» EXERCISE GOAL: The entries should be restated word for word.

Data extracted from a collection:
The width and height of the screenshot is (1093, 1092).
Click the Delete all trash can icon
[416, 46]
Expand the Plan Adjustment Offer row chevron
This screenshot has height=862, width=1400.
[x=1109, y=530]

» SOLUTION TO THE EXERCISE:
The width and height of the screenshot is (1093, 1092).
Click the Delete all trash can icon
[416, 46]
Expand the Plan Adjustment Offer row chevron
This screenshot has height=862, width=1400.
[x=1109, y=530]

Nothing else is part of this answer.